When you compare the costs of support system technology to the cost and consequences of medical documentation errors, this type of system essentially pays for itself in short order. Not to mention it helps to prevent delays in the practice’s revenue stream for greater fiscal health.
Implementing Improved Organizational Strategies
Healthcare organizations need to work proactively to establish and promote an internal culture of safety and accuracy throughout every level of their medical practice.
The overarching goal is to ensure that all those in charge of documentation feel a sense of accountability, as well as an open willingness to ask questions, seek help from other knowledgeable staff, as well as highlighting potential issues that need improvement without fear of repercussions. This might also mean implementing peer support systems, as well as other things like work hour limits, counseling, and proactively engaging in feedback from concerned staffers at every level.

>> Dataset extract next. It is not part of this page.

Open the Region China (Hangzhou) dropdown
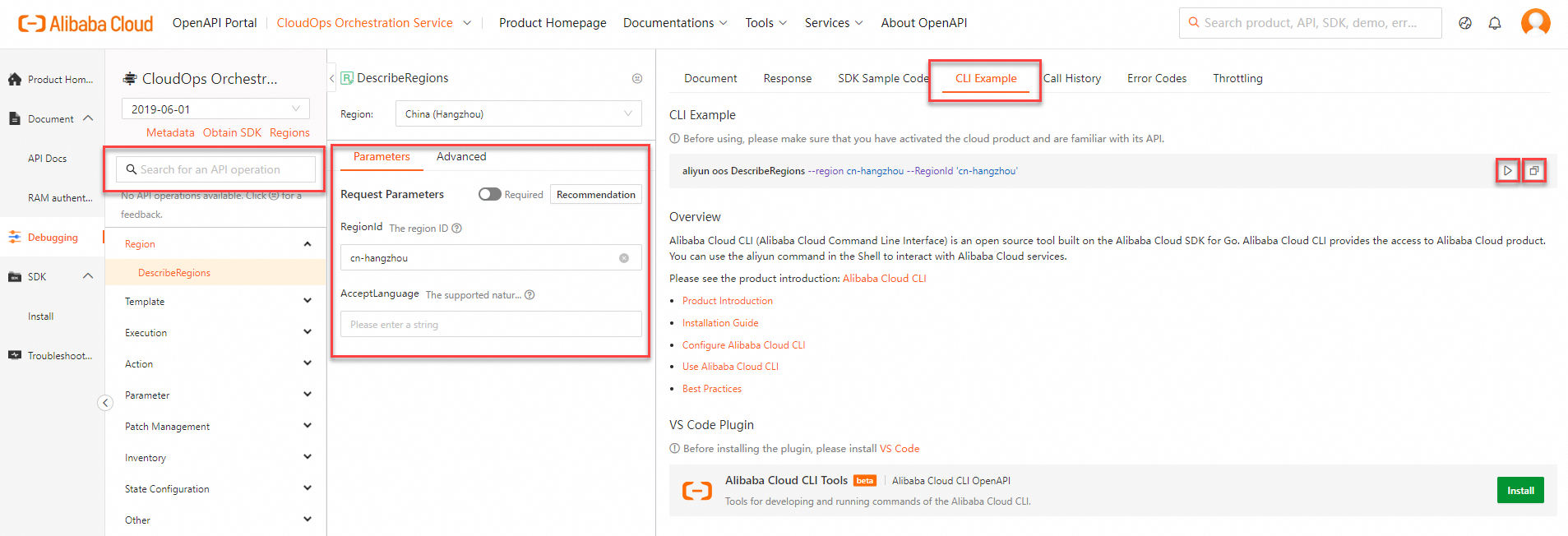 (x=518, y=113)
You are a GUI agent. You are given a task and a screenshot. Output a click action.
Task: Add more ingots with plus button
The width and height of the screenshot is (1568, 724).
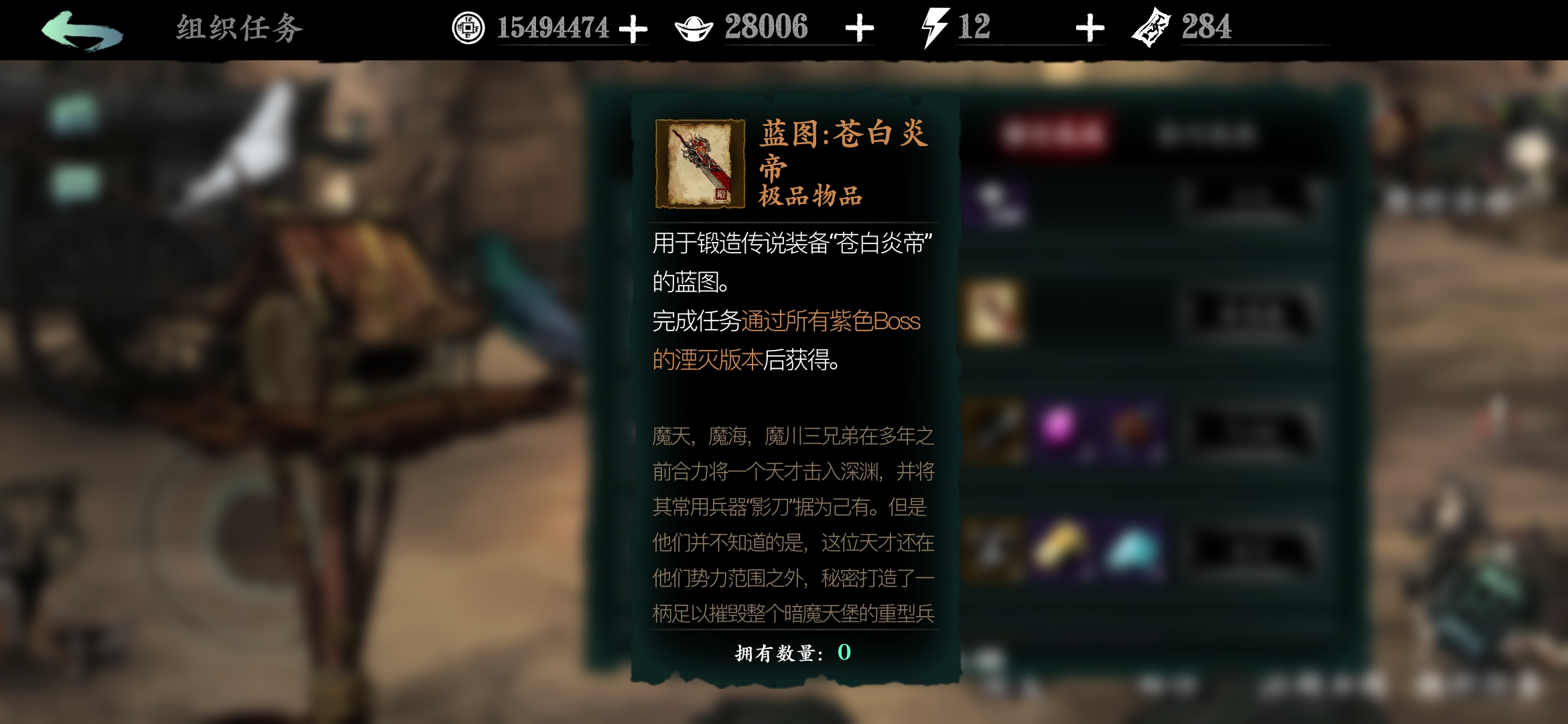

Creating an open forum for improvements throughout your small practice might take different forms. For some practices, a weekly meeting is the best forum for bringing up any necessary changes, whereas others might benefit from an online web portal to coordinate with the practice’s human resources department
The Benefits Of Outsourcing Medical Coding & Billing Practices
When you outsource your medical coding and medical billing services to a third-party vendor like Operant Billing Solutions, you are essentially getting a second pair of eyes. Our highly trained and experienced medical coding specialists have a keen eye for spotting a lot of the common documentation errors that cause delays in claim processes, payment, and revenue stream consistency.
We can correct simple errors, or make a quick inquiring to ensure that the information being submitted in the claim is 100% correct and easy for the payer organization to interpret correctly. Not only does this improve the overall accuracy of your claims and documentation, but it can also free up valuable man hours with your practice’s current in-house staff to handle other important tasks.